### TEXT UNDER STUDY
■ ■ ■

In contrast to an economic view that sees health as instrumental to something else such as achieving higher income, the CSDH emphasized the intrinsic value of good health. Venkatapuram sees health as both intrinsically valuable and instrumental: Being alive and unimpaired directly constitutes a person’s well-being and being alive and unimpaired enables individuals to pursue projects.

For those of us committed to taking action in the service of health equity, what this book represents is a theoretical justification for the emphasis on social justice. It is a theoretical justification but one firmly grounded in the evidence linking social conditions to health. It is a most welcome achievement.

Michael Marmot

Director, International Institute of Society and Health, UCL

Introduction

I am going to skip the usual graphic story describing the wretched life of some poor girl or woman in some poor country. I am also going to skip over the mind-boggling statistics on the millions of avoidable deaths and cases of serious disease and disability occurring every year. Nor will I dwell on their conspicuous social distribution patterns within every country and across countries.1 I am assuming that anyone interested in reading a book titled ‘health justice’ has some intuitions or ‘pre-theoretical’ notions about the important value we human beings give to being healthy and living a long life. I am also assuming that readers have at least some minimal sense of discomfort about either the causes, distribution patterns, or consequences of avoidable illnesses and premature mortality across modern human societies.

So I begin, instead, by making the rather mundane observation that for human beings to be able to live a full lifespan and experience as few avoidable physical and mental impairments as possible they need to be surrounded by a supportive environment. That is to say, for human beings to live a long and healthy life requires not only having access to clinical medical care when they need it, but also having other things ranging from emotional nurturing as well as cognitive and physical stimulation when they are infants to adequate nutrition, shelter, clothing, access to information, protection from physical, psychological and sexual abuse, and so forth throughout their life.

■ ■ ■

### PROMPT 1
Reproduce, word for word, the passage of the health justice text that opens with the words containing "So I begin, instead, by" and closes with "throughout their life.".
### PROMPT 2
Write the next part of the health justice text, picking up right after its final sentence.

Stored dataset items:

■ ■ ■

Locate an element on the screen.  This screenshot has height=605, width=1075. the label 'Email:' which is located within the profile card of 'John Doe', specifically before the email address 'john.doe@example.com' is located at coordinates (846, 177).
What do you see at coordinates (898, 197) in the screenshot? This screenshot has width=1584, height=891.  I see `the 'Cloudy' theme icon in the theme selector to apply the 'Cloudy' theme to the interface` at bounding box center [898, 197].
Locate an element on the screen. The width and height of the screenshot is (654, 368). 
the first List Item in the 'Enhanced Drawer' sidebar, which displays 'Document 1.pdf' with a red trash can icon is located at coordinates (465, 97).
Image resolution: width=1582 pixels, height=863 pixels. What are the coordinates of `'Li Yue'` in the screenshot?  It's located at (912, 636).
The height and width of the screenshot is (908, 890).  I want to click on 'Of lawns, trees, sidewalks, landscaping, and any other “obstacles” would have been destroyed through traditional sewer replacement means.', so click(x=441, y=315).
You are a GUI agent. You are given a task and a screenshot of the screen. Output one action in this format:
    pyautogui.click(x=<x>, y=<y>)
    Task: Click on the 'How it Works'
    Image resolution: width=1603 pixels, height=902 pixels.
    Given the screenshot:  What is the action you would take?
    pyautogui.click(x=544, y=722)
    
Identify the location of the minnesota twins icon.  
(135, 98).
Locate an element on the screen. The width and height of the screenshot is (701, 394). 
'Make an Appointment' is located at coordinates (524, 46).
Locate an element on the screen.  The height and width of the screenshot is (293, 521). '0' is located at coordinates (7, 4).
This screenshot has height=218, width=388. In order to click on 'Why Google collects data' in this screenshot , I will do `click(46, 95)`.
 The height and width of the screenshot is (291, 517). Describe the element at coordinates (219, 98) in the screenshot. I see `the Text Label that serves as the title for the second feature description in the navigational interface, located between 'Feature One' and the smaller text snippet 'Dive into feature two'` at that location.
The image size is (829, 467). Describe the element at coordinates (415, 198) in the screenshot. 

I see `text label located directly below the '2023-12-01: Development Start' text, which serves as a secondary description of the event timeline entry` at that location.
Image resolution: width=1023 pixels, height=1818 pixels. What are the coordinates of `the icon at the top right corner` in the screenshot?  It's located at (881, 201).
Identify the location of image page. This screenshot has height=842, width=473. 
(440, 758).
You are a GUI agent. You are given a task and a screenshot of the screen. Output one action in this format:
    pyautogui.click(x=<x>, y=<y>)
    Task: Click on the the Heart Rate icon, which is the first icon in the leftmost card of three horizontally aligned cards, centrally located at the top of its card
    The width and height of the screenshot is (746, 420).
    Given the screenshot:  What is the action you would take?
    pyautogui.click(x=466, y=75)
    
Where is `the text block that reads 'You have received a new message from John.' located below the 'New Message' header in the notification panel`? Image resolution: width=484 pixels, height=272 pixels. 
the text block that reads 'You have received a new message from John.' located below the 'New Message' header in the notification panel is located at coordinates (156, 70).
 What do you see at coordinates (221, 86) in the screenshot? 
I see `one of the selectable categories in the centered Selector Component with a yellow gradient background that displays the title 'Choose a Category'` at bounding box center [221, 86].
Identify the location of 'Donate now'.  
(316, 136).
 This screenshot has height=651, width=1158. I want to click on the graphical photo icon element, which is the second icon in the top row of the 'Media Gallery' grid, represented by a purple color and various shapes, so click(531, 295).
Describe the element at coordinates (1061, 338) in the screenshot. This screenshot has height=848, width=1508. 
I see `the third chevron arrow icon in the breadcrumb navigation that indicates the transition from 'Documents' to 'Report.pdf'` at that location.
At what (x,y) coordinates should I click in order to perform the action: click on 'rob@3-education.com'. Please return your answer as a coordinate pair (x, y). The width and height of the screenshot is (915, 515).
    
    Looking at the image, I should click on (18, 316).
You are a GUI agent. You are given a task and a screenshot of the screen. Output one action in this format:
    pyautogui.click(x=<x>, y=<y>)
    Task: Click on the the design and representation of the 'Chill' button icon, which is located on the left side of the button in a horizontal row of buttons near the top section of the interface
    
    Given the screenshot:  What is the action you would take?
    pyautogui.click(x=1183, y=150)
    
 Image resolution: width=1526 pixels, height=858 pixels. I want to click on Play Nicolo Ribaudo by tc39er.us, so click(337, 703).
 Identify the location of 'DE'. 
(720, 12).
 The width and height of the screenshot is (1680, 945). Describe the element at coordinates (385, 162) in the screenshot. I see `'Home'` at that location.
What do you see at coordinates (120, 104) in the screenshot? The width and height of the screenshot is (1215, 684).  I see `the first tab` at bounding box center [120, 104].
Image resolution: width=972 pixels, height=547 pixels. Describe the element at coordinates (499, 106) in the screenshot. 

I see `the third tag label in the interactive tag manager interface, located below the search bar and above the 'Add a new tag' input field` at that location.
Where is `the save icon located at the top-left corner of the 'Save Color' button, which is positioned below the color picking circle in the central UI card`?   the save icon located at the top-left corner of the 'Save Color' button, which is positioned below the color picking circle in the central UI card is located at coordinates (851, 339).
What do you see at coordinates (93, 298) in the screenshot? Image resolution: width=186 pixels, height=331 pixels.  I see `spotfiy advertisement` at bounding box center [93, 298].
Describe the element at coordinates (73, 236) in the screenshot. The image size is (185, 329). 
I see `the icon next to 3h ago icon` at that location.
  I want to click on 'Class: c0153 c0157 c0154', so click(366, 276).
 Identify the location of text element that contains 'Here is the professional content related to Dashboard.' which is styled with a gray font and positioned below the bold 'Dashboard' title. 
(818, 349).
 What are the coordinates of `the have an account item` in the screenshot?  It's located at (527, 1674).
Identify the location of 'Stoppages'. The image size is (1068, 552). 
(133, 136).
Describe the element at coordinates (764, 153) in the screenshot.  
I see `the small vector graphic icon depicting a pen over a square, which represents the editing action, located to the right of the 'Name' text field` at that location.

■ ■ ■

### RESPONSE 1
So I begin, instead, by making the rather mundane observation that for human beings to be able to live a full lifespan and experience as few avoidable physical and mental impairments as possible they need to be surrounded by a supportive environment. That is to say, for human beings to live a long and healthy life requires not only having access to clinical medical care when they need it, but also having other things ranging from emotional nurturing as well as cognitive and physical stimulation when they are infants to adequate nutrition, shelter, clothing, access to information, protection from physical, psychological and sexual abuse, and so forth throughout their life.

### RESPONSE 2
However, even if and when fully supportive physical and social environments are externally present, the health and longevity of a person are profoundly influenced by her internal biological endowments and needs that change over the life cycle as well as her individual behaviours. So, putting it all together, every human being experiences different types and durations of physical and mental impairments, or different periods of health and illness, and lives for varying lengths of time due to the combined interactions of her internal biological endowments and needs, behaviours, external physical environment and social conditions (Lalonde, 1974; Evans and Stoddart, 1990).2

While these are the breadth of determinants of human health and longevity, individuals can have influence or control over some factors, and to varying degrees, in each category. Social institutions can influence some of the determinants and to varying degrees. And, importantly, neither individuals nor social institutions can influence some causal factors. So far, so good.

The centrality of human health and longevity to social justice is so patently obvious to some people that they simply take it as a starting point. This is particularly apparent in the remarkable history of physicians becoming social and political reformers, and even armed revolutionaries because of their understanding of manifest injustice in such aspects as the causes, consequences, persistence through generations, or distribution patterns of preventable ill-health and premature mortality in a population. But such an understanding is not limited only to physicians or to those who work in the front lines of healthcare and public health. For example, Amartya Sen, the economist and philosopher, begins a lecture by stating, ‘In any discussion of social equity and justice, illness and health must figure as a major concern. I take that as my point of departure.’ He then continues, ‘… and begin by noting that health equity cannot but be a central feature of the justice of social arrangements in general’ (Sen, 2002c, p. 659).